The Invisible Dependencies Problem

Key Points

You probably won't achieve four nines 🤷🏾‍♂️
Many dependencies become invisible over time, increasing the risk of failures
External service SLAs reduce availability without you realizing it
The inherent complexity of how we build applications today has made high availability primarily a statistical battle
Every system has 100% uptime until you start measuring. And even worse... Even when you measure, you're probably ignoring half the things that can bring down your service.

Developers love talking about "four nines" (99.99%) availability. Clients' eyes light up, and stakeholders love it. What few mention is that this means only 52 minutes and 35 seconds of downtime per year. If your payment partner goes down for an hour, that limit is already blown.

But the real problem isn't in what you can see and plan for. It's in the dependencies you don't even know exist, what I call "invisible dependencies."

Dev vs Probability… Fight!

Let's start with the dependencies you can see.

If your service depends on three components, each with 99.9% uptime, your maximum theoretical availability isn't 99.9%. It's 99.9% × 99.9% × 99.9% = 99.7%. You might even argue: "But it's only three dependencies!"

Let's list some then:

Your load balancer
Your application server
Your database
Your Redis cache
Your authentication service
Your CDN for assets
Your DNS provider
Your monitoring service
Your logging system
Your messaging service

That's already ten. With 99.9% each: 99.9%^10 = 99.0%. Lost a whole nine. And this assumes they all have three nines, which is quite optimistic to say the least.

Insight

"Each dependency multiplies your chances of failure."
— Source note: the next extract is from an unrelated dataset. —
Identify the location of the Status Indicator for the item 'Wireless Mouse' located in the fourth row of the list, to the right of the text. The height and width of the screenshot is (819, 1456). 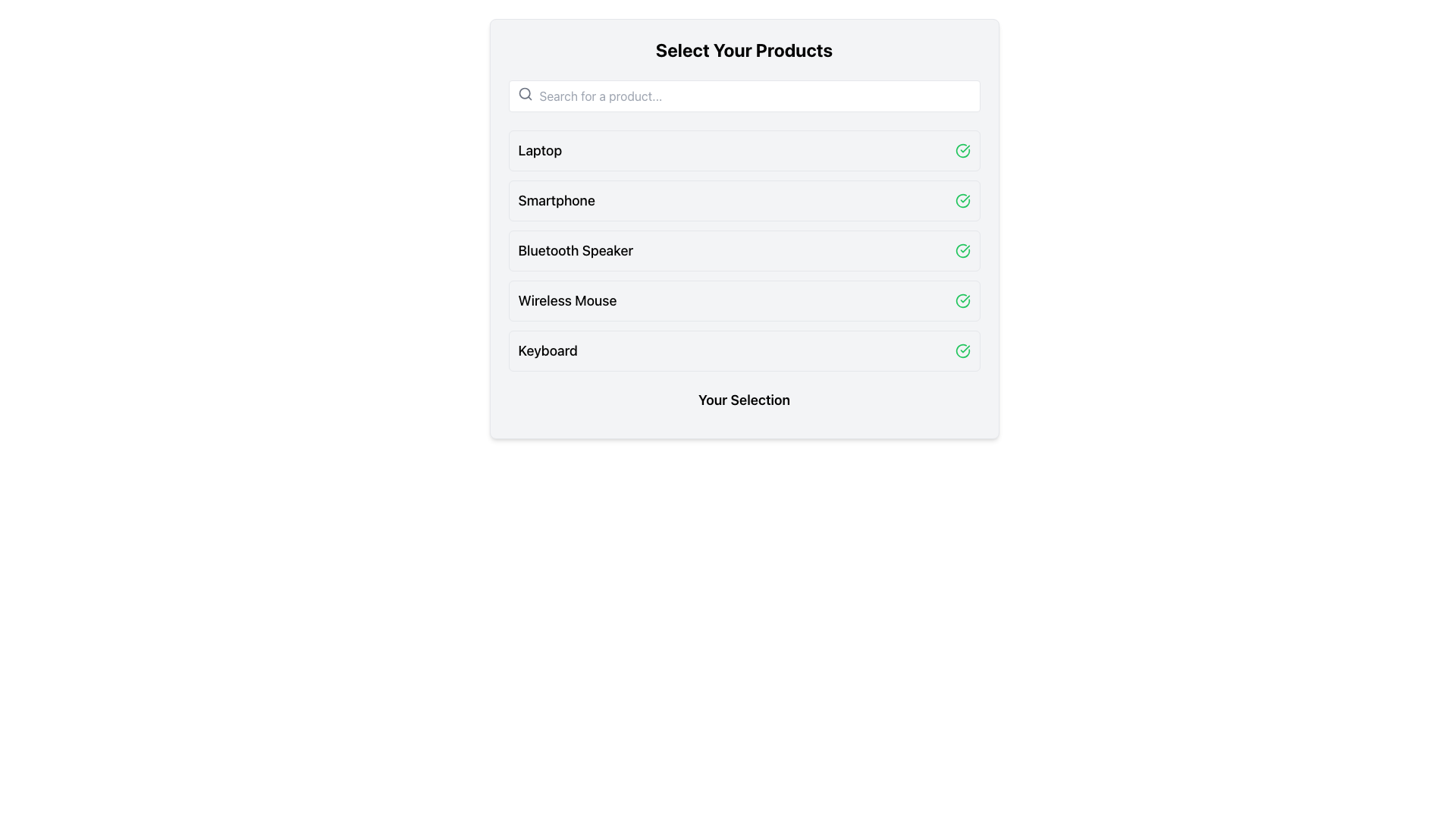
(962, 301).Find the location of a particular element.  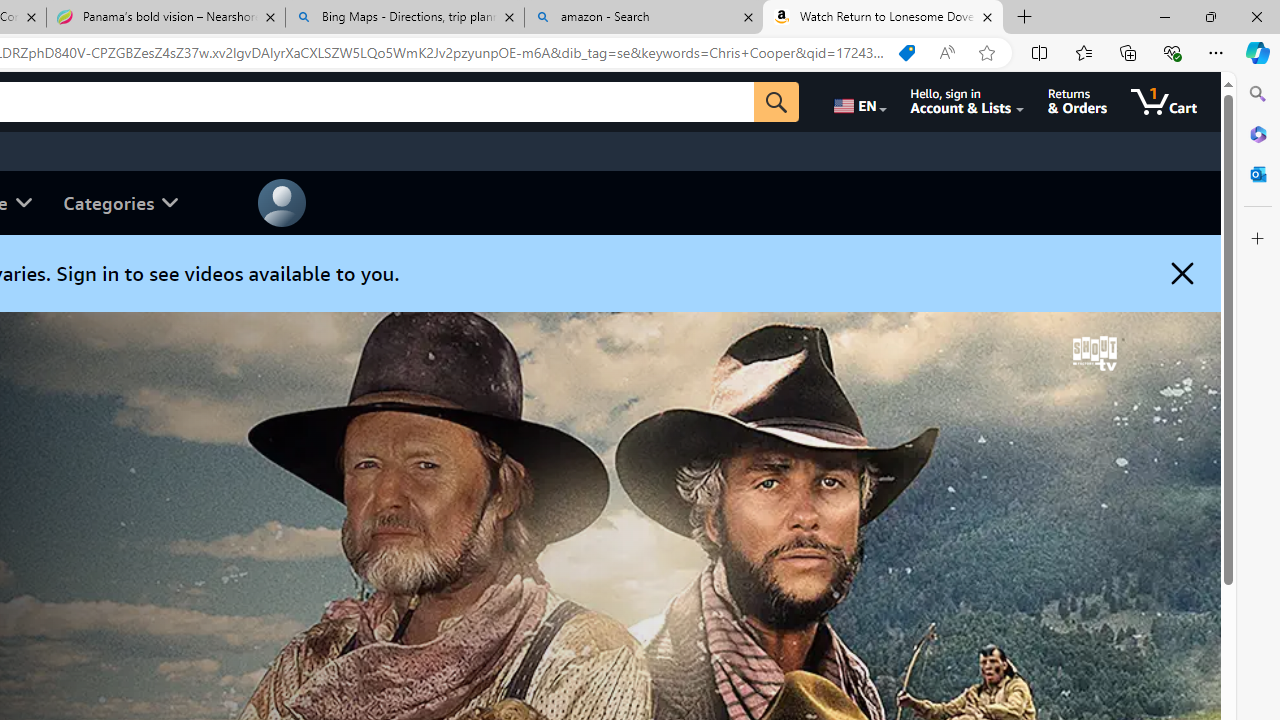

'Categories' is located at coordinates (119, 203).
What about invisible dependencies

What makes everything worse is that the dependencies you see are just the tip of the iceberg. For every service you consciously add, there are dozens of invisible dependencies waiting to screw you over.

Invisible dependencies include transitive dependencies (dependencies of your dependencies) and other non-obvious dependencies like third-party CDNs, shared DNS services, or libraries that make external calls silently.

Consider a real case I experienced when working with e-commerce a few years ago: users couldn't click the "Complete Purchase" button at 3 AM on a Tuesday. All because of an outage of a CDN that hosted icons used by a JavaScript library in the payment interface.

Nobody knew we depended on that CDN. It wasn't in any architecture diagram. It didn't appear in any runbook. It was invisible until the moment it became critical.

The incident timeline

14:00 - Frontend team updates a component library to fix a visual bug on the payment page
14:15 - Deploy passes beautifully in all tests, goes to production
14:30 - All good, test in production to ensure, normal metrics, no alerts
14:31 - The new library introduces a silent dependency: icons loaded from a third-party CDN
02:45 - Third-party CDN enters scheduled maintenance window (different timezone) and has SSL certificate problem
02:46 - Interface icons don't load, "Complete Purchase" button appears visually broken
02:55 - Users can't complete checkout, sales stop
03:15 - On-call alert wakes us up
05:30 - After 2 hours of investigation, someone discovers the invisible dependency

The worst part is that dependencies aren't born invisible. Entropy wins and makes them become invisible gradually, as they fall into oblivion.

It's not possible to completely beat entropy, but we can reduce it. The paradox is real: to monitor all your dependencies, you first need to know they exist. But the goal isn't perfect knowledge, it's to gradually reduce our blindness.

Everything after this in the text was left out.